Kabul (dpo) – Es ist ein Naturschauspiel von atemberaubender Schönheit.
Wie jedes Jahr um diese Zeit hat in Afghanistan und in Teilen Pakistans
die Wanderung der US-Kampfdrohnen begonnen. Weil die unbemannten Luftfahrzeuge
aufgrund des strengen Winters im Norden der beiden Länder nicht mehr genug
Kanonenfutter finden, ziehen sie in den Süden.
Zudem könnten durch die klirrende Kälte Waffen- und Zielsysteme
der possierlichen Tötungsmaschinen beeinträchtigt werden.
Die afghanische Bevölkerung beobachtet das Spektakel mit gemischten Gefühlen.
„Ich schaue mir das eigentlich immer ganz gern an – allerdings aus sicherer Distanz“,
erklärt Hobby-Ornithologe Khalid Bayat aus Kunduz. „Ich habe schon mehrere General
Atomics MQ-1 Predators fotografiert und auch schon die eine oder andere MQ-1C Gray
Eagle sowie eine seltene MQ-9A Reaper-Drohne.

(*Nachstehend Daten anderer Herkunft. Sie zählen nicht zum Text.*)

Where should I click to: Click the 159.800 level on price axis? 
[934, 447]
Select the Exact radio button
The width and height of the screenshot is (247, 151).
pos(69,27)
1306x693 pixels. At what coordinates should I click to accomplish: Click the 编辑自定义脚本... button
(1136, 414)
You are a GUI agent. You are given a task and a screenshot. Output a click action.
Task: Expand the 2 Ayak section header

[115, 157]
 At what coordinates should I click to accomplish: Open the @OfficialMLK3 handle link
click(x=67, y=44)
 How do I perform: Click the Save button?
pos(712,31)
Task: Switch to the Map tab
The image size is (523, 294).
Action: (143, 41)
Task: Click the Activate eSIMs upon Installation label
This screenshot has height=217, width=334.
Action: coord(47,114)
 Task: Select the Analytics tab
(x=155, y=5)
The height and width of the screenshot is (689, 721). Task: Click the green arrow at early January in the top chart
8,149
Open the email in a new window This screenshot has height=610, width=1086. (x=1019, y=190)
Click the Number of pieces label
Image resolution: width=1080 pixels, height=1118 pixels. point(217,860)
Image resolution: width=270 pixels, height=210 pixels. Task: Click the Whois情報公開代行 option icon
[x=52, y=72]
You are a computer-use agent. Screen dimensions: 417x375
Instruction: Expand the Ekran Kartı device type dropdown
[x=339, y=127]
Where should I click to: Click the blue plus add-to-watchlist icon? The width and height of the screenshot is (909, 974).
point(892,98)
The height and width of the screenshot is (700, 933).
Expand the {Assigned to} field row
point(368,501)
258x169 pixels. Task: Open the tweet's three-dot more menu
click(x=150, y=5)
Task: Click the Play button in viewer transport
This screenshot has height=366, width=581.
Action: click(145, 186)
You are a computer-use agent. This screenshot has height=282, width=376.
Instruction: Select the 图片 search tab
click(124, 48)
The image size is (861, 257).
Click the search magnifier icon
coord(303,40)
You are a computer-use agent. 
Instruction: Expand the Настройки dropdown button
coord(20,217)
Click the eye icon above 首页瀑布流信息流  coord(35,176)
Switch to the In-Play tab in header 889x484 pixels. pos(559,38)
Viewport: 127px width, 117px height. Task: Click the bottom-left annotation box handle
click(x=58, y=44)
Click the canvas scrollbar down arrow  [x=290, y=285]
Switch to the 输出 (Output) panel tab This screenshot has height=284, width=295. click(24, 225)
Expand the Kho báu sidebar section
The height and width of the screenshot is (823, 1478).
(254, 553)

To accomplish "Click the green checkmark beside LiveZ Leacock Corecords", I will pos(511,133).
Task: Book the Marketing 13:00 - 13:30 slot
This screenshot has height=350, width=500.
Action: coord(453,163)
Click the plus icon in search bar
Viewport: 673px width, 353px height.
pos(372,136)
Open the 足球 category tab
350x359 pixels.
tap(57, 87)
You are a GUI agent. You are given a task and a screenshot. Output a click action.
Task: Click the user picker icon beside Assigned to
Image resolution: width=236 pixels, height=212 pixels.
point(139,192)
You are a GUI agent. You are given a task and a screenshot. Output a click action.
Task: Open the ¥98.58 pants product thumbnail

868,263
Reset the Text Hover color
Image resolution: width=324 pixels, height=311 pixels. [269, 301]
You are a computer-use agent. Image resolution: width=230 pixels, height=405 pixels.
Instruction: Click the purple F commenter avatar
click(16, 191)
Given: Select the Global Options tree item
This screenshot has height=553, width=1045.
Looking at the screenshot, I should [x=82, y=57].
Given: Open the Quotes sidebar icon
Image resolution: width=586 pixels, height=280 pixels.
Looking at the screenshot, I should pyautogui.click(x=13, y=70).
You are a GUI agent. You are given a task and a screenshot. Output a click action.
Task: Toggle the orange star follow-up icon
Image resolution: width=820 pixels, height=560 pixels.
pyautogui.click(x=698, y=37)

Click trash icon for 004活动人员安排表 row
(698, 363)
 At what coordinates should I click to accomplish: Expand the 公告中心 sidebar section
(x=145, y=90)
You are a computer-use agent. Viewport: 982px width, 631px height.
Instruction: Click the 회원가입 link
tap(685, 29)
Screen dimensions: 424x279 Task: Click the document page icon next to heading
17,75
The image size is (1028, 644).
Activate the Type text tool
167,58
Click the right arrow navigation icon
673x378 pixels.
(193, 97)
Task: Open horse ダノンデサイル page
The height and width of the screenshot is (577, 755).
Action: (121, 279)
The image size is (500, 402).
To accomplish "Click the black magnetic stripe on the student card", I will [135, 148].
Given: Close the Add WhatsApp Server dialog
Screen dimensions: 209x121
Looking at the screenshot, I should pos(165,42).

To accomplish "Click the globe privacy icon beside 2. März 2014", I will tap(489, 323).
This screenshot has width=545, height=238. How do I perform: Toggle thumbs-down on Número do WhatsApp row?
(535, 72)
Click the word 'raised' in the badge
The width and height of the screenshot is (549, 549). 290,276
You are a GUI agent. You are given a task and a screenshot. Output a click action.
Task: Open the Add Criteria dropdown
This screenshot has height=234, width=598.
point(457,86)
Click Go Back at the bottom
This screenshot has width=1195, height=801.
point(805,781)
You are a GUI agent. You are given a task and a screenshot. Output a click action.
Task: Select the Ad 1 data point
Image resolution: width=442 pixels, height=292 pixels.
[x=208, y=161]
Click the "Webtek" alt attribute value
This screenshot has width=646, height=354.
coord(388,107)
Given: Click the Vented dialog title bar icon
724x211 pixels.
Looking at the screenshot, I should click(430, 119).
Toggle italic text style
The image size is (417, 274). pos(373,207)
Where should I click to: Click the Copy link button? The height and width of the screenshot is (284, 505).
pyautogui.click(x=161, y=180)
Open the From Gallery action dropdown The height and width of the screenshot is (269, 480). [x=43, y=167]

Nur diese verdammten Stealth-Drohnen
wie etwa die Lockheed Martin RQ-170 Sentinel bekommt man einfach nicht vor die Linse.
So bekomme ich mein Drohnenbuch nie voll.“
Im südlicher gelegenen Kandahar hingegen
ist man wenig begeistert von den Neuankömmlingen.
Schafhirte Hamid Khan: „Hier nisten ja schon im Sommer viele Kampfdrohnen auf den
regionalen US-Stützpunkten, aber im Winter traut man sich kaum noch vor die Tür,
um sein Vieh auf die Weide zu treiben, geschweige denn eine Hochzeit zu feiern.“
Trotz der milderen Temperaturen bleiben Südafghanen wie Hamid Khan
daher lieber zu Hause und erzählen ihren Kindern aus der Zeit,
bevor die Drohnen des Friedensnobelpreisträgers ins Land kamen.